Governo quer mais pesquisa em mineração e energia

Grupo de trabalho fará plano e proporá ações para aproximar setores

Publicado em 12/12/2019 - 20:30 Por Gilberto Costa - Repórter da Agência Brasil - Brasília

Os ministérios de Minas e Energia (MME) e da Ciência, Tecnologia, Inovações e Comunicações (MCTIC) preparam estratégias integradas para estimular a pesquisa e o desenvolvimento de tecnologias para mineração, energia elétrica e produção de petróleo, gás e biocombustível.

Os ministros titulares das pastas, Bento Albuquerque (MME) e Marcos Cesar Pontes (MCTIC), assinaram nesta quinta-feira (12), em Brasília, portaria conjunta criando um grupo de trabalho interministerial que, nos próximos 45 dias, deverá elaborar plano e propor medidas administrativas e legais para viabilizar a aproximação entre os setores de mineração e de energia dos centros de pesquisa.

“O MCTIC sabe onde estão os melhores laboratórios, os melhores centros de pesquisa para esse desenvolvimento”, afirmou Bento Albuquerque ao falar sobre a parceria. “Estamos no ministério que sabe muito bem todo o potencial que o país tem de transformar toda riqueza natural em bens e qualidade de vida”, acrescentou Marcos Pontes.

De acordo com Albuquerque, há recursos para incrementar as pesquisas nos setores de mineração e energia. “Falta de recursos não há, o que falta é governança.
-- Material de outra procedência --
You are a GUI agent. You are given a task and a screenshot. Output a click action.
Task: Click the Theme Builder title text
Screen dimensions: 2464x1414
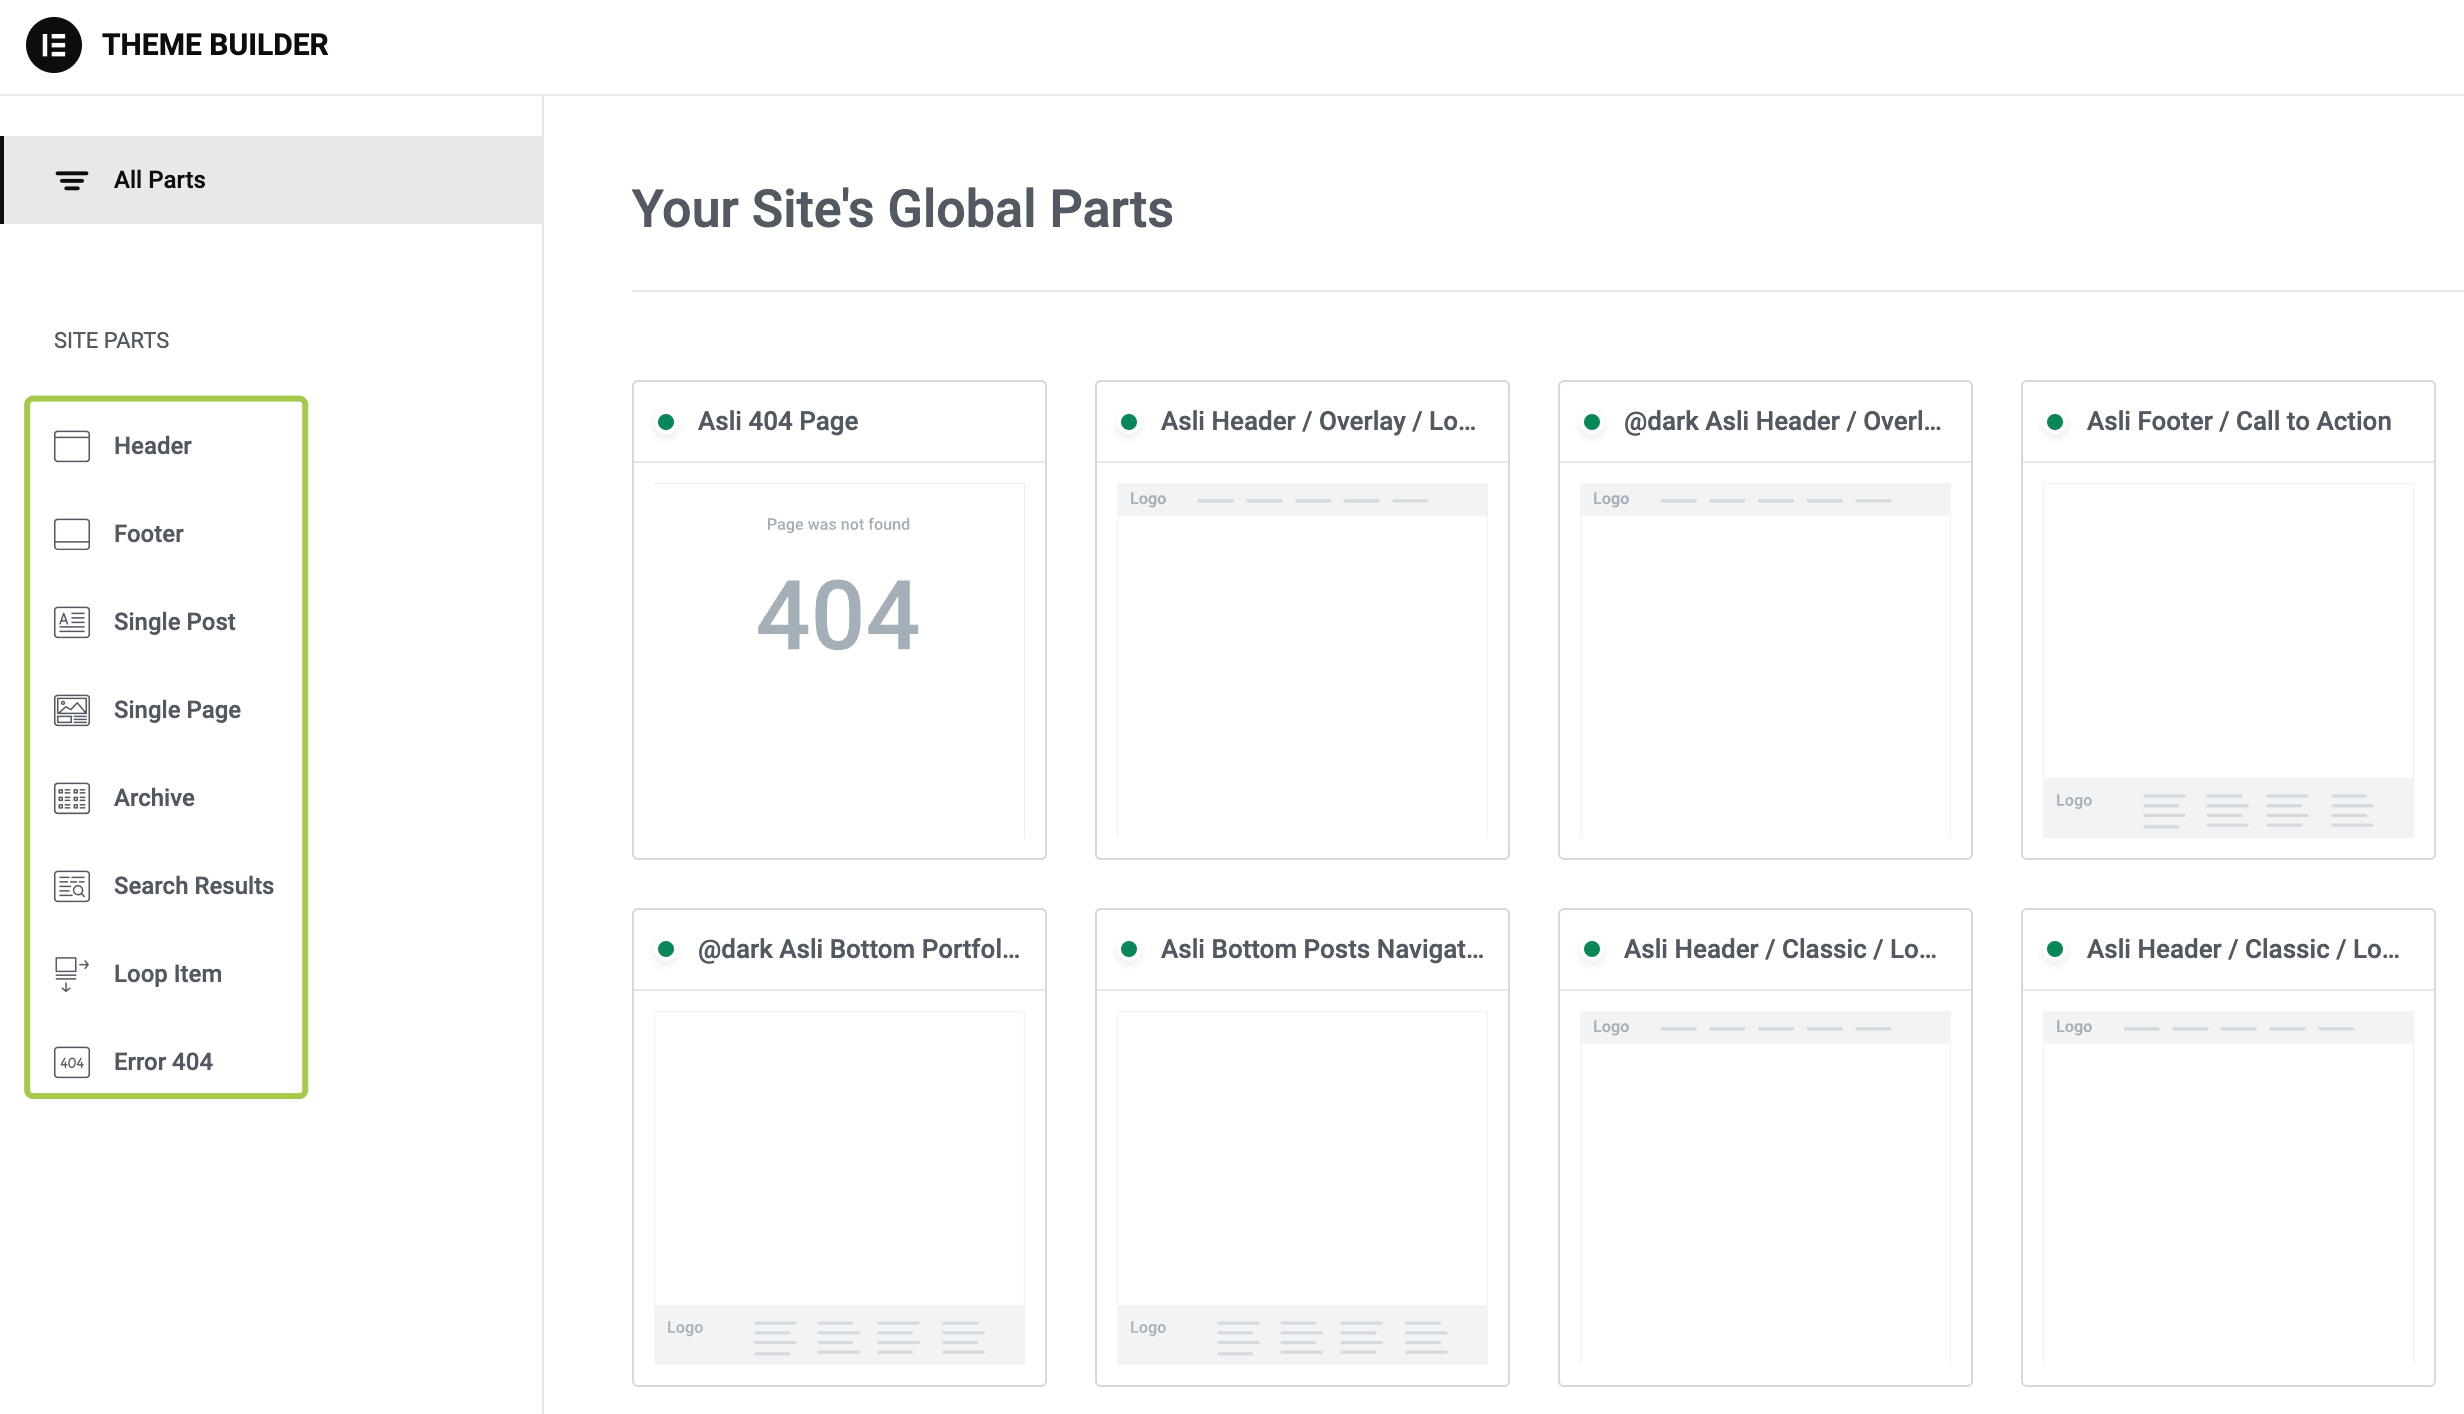215,45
Existem recursos e estão dispersos, são dissociados dos resultados que eles poderiam proporcionar e, muitas vezes, não são aplicados. Ficam aguardando os projetos serem viabilizados.”

Durante a cerimônia de assinatura da portaria, Albuquerque enfatizou que as agências reguladoras dispõem de recursos para pesquisa, arrecadados juntos às empresas, e que não estão sendo utilizados. Só no caso da Agência Nacional do Petróleo, dos R$ 16 bilhões disponíveis, só apenas R$ 6 bilhões foram gastos.
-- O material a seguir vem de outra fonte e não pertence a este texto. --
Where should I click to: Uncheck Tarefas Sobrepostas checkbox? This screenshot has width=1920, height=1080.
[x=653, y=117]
O objetivo do ministro é sofisticar as cadeias produtivas e agregar valor, por exemplo, na transformação de commodities (produtos primários negociados em mercados internacionais) minerais. “Nós somos exportadores de commodities e não conseguimos agregar valor. Isso só será feito pela ciência e tecnologia”, afirmou.